| Collected data entries |
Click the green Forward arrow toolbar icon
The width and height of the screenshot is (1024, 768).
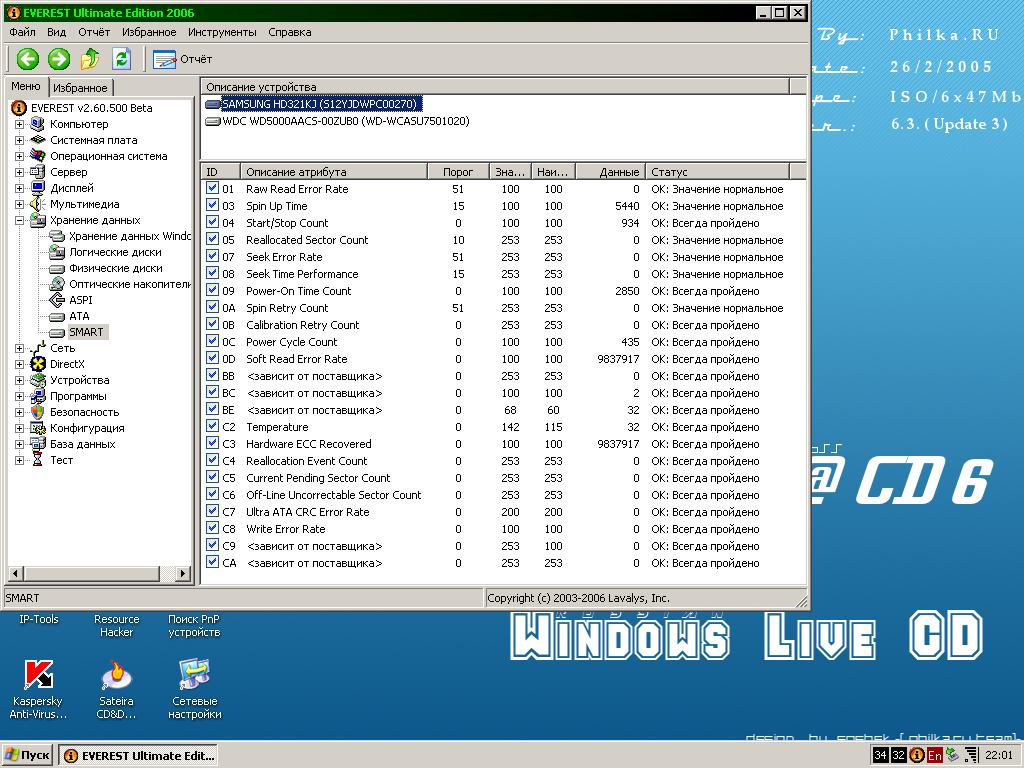point(59,59)
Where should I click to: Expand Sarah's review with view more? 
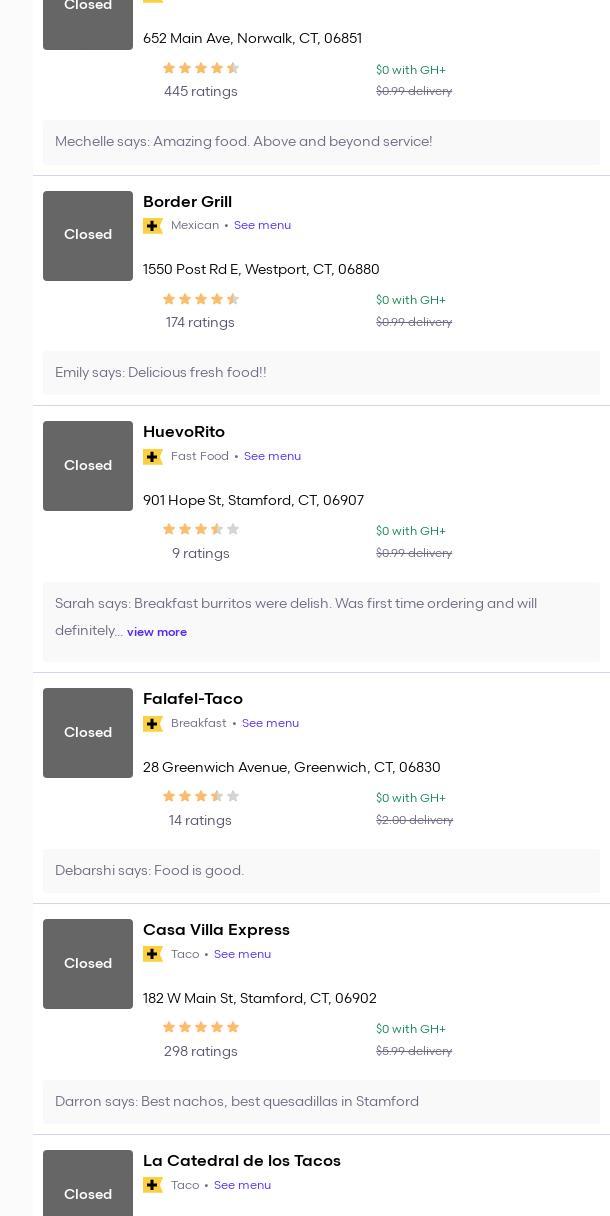click(157, 632)
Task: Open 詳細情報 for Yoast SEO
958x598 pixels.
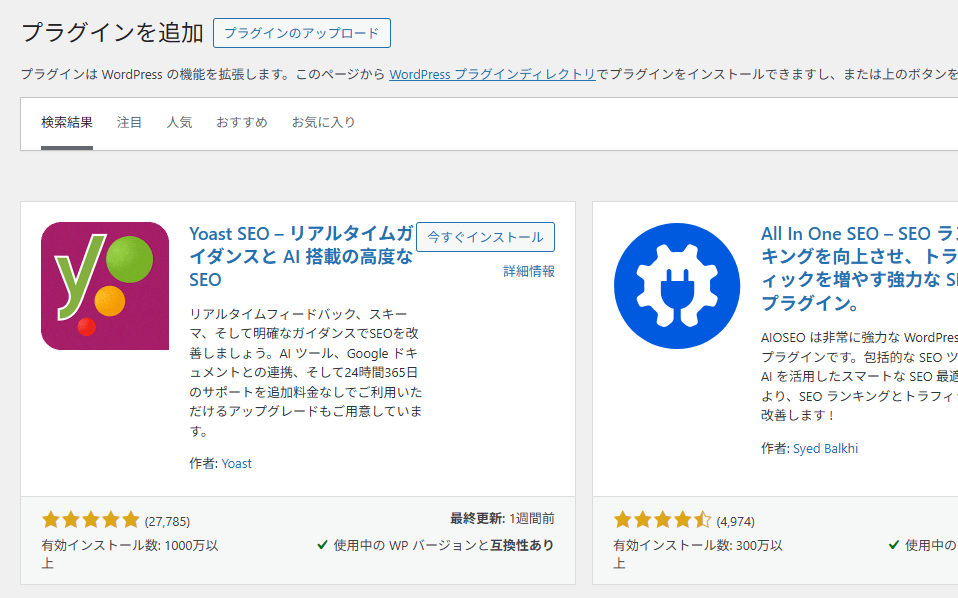Action: point(529,271)
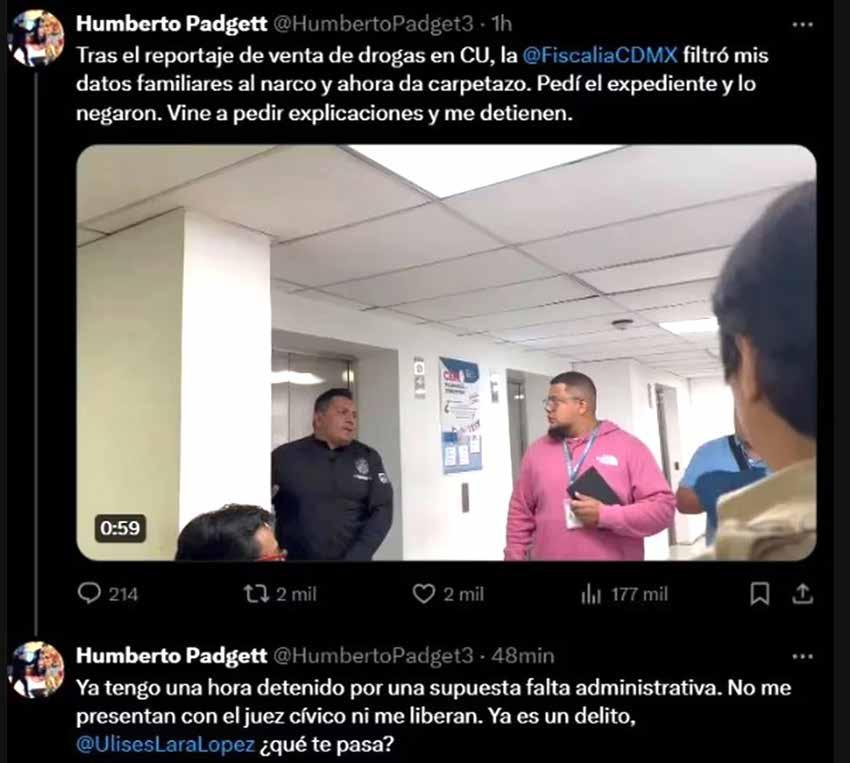This screenshot has height=763, width=850.
Task: Follow the @UlisesLaraLopez mention link
Action: [x=165, y=744]

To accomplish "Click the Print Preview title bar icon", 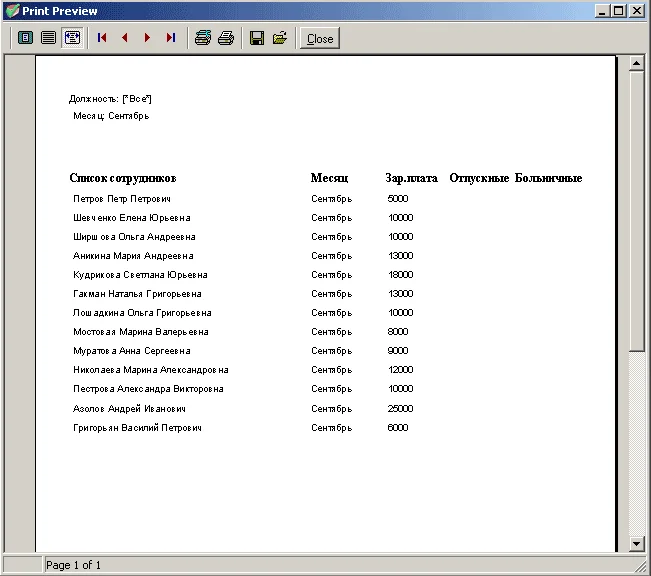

| Task requirements |
Restate the records above verbatim. Pictures stay out.

| Reply to the exercise |
Click the green Forward arrow toolbar icon
The width and height of the screenshot is (1024, 768).
point(59,59)
Where should I click to: Expand Sarah's review with view more? 
click(157, 632)
Task: Open 詳細情報 for Yoast SEO
958x598 pixels.
Action: point(529,271)
This screenshot has height=763, width=850.
Task: Follow the @UlisesLaraLopez mention link
Action: [x=165, y=744]

To accomplish "Click the Print Preview title bar icon", 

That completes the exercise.